The NSW Government issued a series of documents in the lead up to the recent state election about the importance of Local Character and Future Local Character.

When these documents are linked to the requirement in NSW for councils to develop Community participation Plans to demonstrate that the existing community has been involved in developing local plans we could see an anti-change attitude take off that will simply stop future growth.

A number of politicians used the state election to tell communities that over development was coming fast and it would change your neighbourhood for ever. But if you voted for your friendly local politician they would save the day and stop all development. Behind this rhetoric was a warm support for the backyard, for the detached suburban home with its garden and trees. The threat coming was seen as being tall concrete towers that cast shadows occupied by very different types of people who never met their neighbours.

Amazingly this rhetoric carried into the discussion paper on Desired Future Character where a section on height showed a three storey building next to a one storey building with a discussion on the transition between the two.
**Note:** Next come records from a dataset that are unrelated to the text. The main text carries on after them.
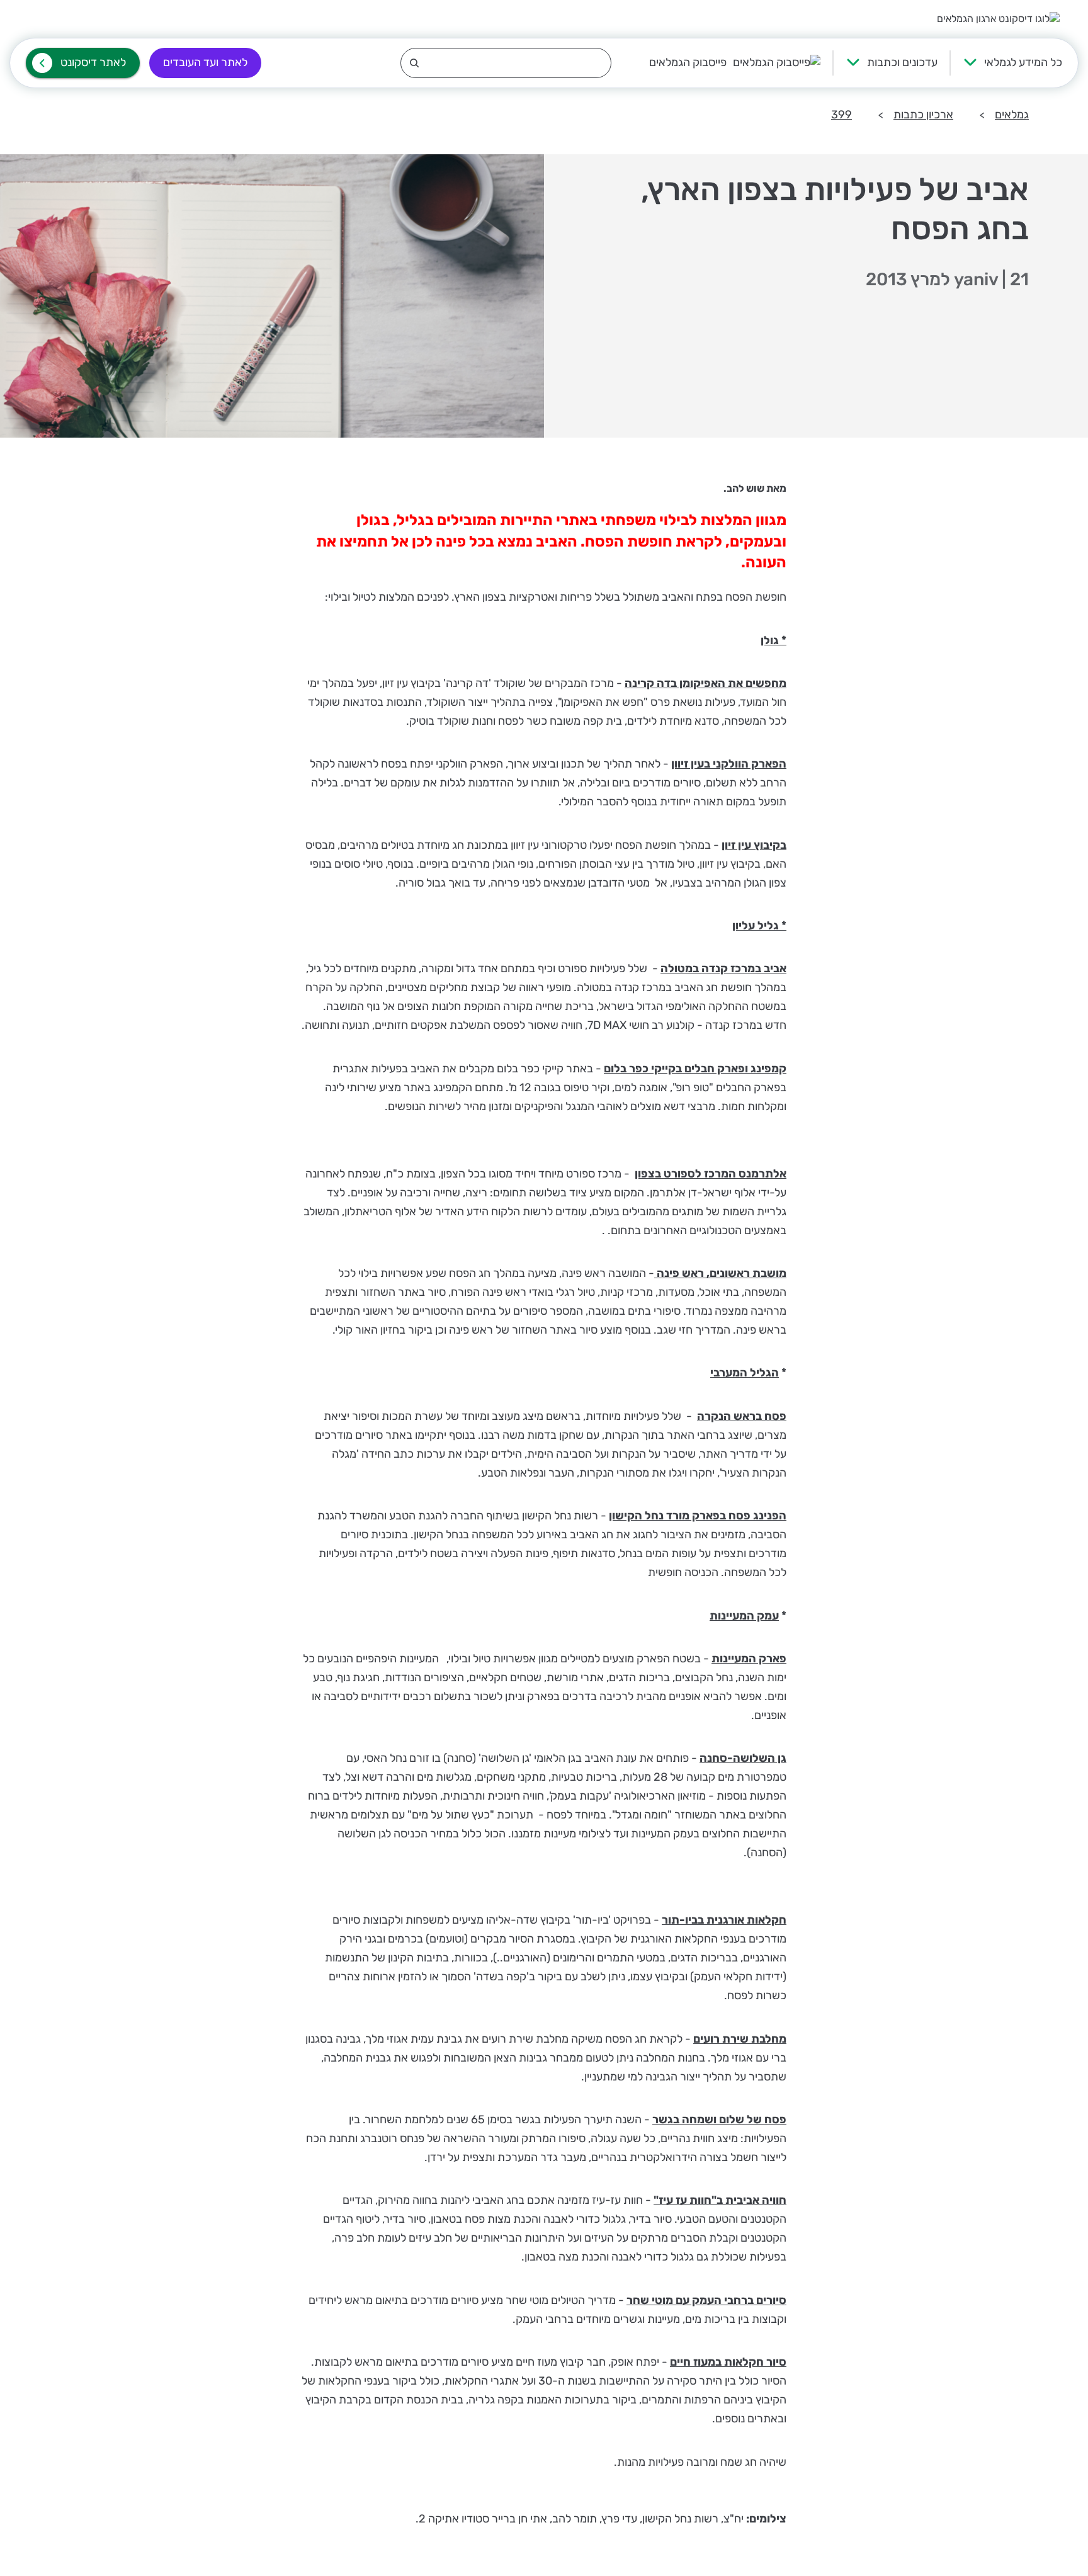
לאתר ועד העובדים (205, 62)
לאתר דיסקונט (93, 62)
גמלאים (1012, 115)
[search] (505, 63)
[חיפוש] (505, 63)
There was nothing in the entire government document about any building over three storeys high. A community group reading the document would think that the maximum height in the Future would be three storeys. Yet across Sydney, Melbourne and Brisbane there are multiple towers of twenty or thirty storeys or, in CBDs, fifty storeys. And amazingly people want to live in these buildings.

My concern is that when Australian cities are evolving into a high rise approach to living in key areas around transport nodes that the planning system is reverting back to the comfort of the detached house suburban model as the norm and encouraging communities to view future plans for growth from this perspective.

What is needed from planning authorities is a message about diversity. That the suburbs are fine for lots of people but others want to live a more urban lifestyle where long commutes by car to work are not needed. There is a younger, Millennial demographic that wants urban living, they want a night time economy, they are happy to live in a smaller home and share amenities across their walkable neighbourhood. They enjoy getting coffee at the local cafe, eating at the local restaurant and using the local gym and swimming pool. No doubt they have a different lifestyle to the often older suburban dwellers.

So local character can be defined very differently by different demographic groups. The question here for the planning system is that who defines the community when they are consulted on future plans. It seems that the retirees are the ones with time on their hands but they will not want much change. In all the documents I have seen from planning bodies the word “community” is used with no qualification. How are future communities involved for instance? What do younger people want in their area.

Australian cities should promote diversity of Future Local Character with a range of options that can all co-exist in specific locations. Importantly planning bodies must talk about the future, about how to accommodate the inevitable growth that is coming. The Morrison government has proposed a slight reduction in immigration but it is to the same level that is happening now. Australia can accommodate reasonable growth but we need leadership in how this is done and planning documents that promote change rather than fall back on the language and diagrams that present the existing local character as the likely basis for the future.